KorAP / Krill

:mag: A Corpus Data Retrieval Index using Lucene for Look-Ups
BSD 2-Clause "Simplified" License
16 stars 3 forks source link

Add maxSnippetSize parameter #128

Closed margaretha closed 3 months ago

margaretha commented 6 months ago

Please add a new parameter to allow Kustvakt to change the snippet size beyond limit. It is necessary to support larger match context for a group of users see (https://github.com/KorAP/Kustvakt/issues/745)

The parameter should be exclusive for Kustvakt and not adjustable by users.

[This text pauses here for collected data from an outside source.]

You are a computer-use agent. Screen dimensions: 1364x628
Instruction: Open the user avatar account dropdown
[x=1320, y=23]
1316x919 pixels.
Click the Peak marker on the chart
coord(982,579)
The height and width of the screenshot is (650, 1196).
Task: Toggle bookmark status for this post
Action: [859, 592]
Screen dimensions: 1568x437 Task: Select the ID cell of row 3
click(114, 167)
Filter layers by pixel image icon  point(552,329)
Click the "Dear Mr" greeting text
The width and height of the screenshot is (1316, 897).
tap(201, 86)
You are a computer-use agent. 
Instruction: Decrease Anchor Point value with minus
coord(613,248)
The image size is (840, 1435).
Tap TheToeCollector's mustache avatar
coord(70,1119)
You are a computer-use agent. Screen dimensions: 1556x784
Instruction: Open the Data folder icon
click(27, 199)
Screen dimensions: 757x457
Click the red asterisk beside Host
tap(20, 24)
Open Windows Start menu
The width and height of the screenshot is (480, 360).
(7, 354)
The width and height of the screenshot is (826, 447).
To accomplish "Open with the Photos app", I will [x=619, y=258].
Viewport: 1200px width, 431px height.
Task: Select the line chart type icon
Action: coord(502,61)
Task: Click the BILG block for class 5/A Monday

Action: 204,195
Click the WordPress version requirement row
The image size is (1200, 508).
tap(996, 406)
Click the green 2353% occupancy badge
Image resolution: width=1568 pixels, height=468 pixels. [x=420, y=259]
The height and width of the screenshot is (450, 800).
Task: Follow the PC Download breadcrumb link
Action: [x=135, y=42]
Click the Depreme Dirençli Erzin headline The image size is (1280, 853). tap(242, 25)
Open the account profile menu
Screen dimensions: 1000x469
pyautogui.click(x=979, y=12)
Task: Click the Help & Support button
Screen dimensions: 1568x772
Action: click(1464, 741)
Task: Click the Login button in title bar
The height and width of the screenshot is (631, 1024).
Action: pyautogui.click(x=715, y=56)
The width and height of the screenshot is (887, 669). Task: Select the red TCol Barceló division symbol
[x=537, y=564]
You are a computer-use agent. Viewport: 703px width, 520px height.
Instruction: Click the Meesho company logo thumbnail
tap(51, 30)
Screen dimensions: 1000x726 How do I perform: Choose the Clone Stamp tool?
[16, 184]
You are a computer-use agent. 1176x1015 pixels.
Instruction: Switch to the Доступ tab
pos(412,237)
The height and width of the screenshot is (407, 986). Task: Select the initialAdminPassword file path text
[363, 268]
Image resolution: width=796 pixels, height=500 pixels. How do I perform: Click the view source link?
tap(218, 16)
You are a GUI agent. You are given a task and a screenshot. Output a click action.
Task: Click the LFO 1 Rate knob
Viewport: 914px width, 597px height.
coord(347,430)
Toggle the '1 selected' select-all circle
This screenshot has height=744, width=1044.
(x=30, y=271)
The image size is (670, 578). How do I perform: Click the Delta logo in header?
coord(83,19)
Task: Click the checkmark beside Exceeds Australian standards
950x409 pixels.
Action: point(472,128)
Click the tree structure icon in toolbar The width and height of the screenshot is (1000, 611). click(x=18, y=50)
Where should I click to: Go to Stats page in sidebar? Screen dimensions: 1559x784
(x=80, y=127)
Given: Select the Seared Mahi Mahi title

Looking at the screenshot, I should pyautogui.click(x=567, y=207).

Akron commented 6 months ago

I checked and there are actually two limits: one is character based, one is token based. The match has a token based limit, which makes sense for annotation data retrieval. so we may want to have maxMatchTokenSize. And we have context limits, which are character based, which may make sense as well ... So - for this possibly maxContextCharSize?

margaretha commented 6 months ago

Thanks for checking, Nils! Does maxMatchTokenSize not include the contexts? Just the matches itself?

whereas maxContextCharSize include match and context alltogether?

Akron commented 6 months ago

No - maxMatchTokenSize doesn't include the context and maxContextCharSize is a maximum value for left and right context. There is no maximum snippet size, as we allow to cut matches and still allow to view the context. I can't remember the concrete reason, it may have been just simpler to implement. But it also has some advantages.

Krawfish will have some difficulties with character sizes in contexts, but I think we can keep this feature.

So - do you want to have the context adjustable only?

margaretha commented 6 months ago

Thanks for the clarification! We have discussed this over Slack and agree to allow adjustment for both variables.